*** GIVEN DATA ***

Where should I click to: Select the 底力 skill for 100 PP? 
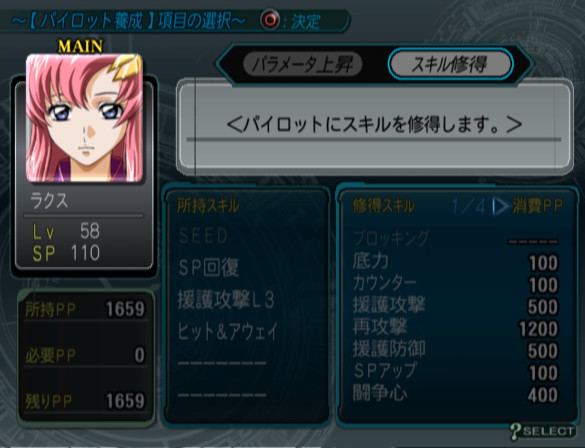(456, 261)
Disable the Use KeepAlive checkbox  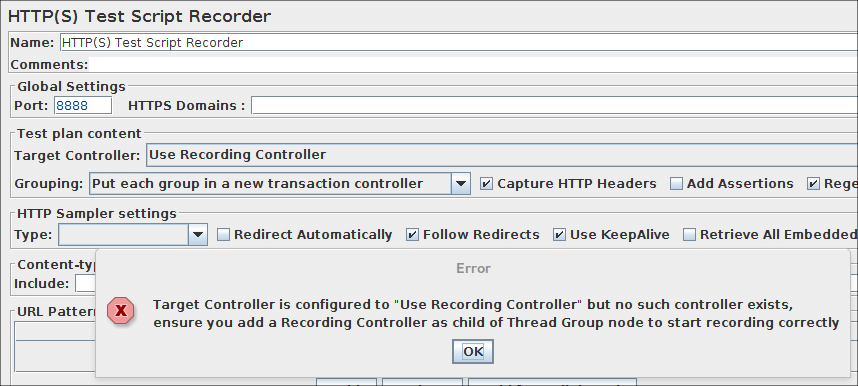(559, 235)
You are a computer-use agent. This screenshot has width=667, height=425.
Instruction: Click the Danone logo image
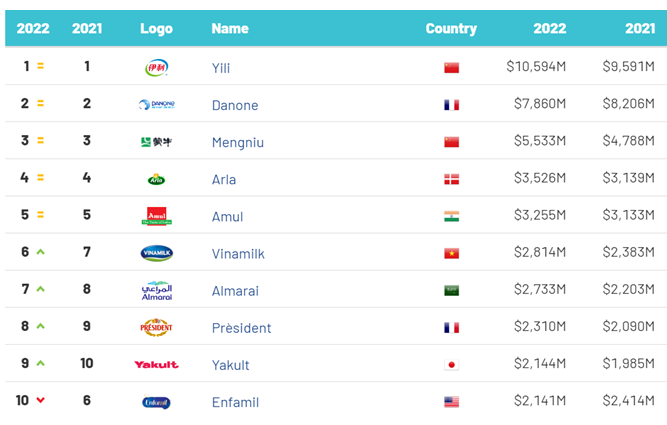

*** End of GIVEN DATA ***

● TASK OBJECTIVE
From the line that contains "You are a computer-use" down to the last line of the entries above, copy every line exactly and leave out the pictures.

● ANSWER BOX
You are a computer-use agent. This screenshot has width=667, height=425.
Instruction: Click the Danone logo image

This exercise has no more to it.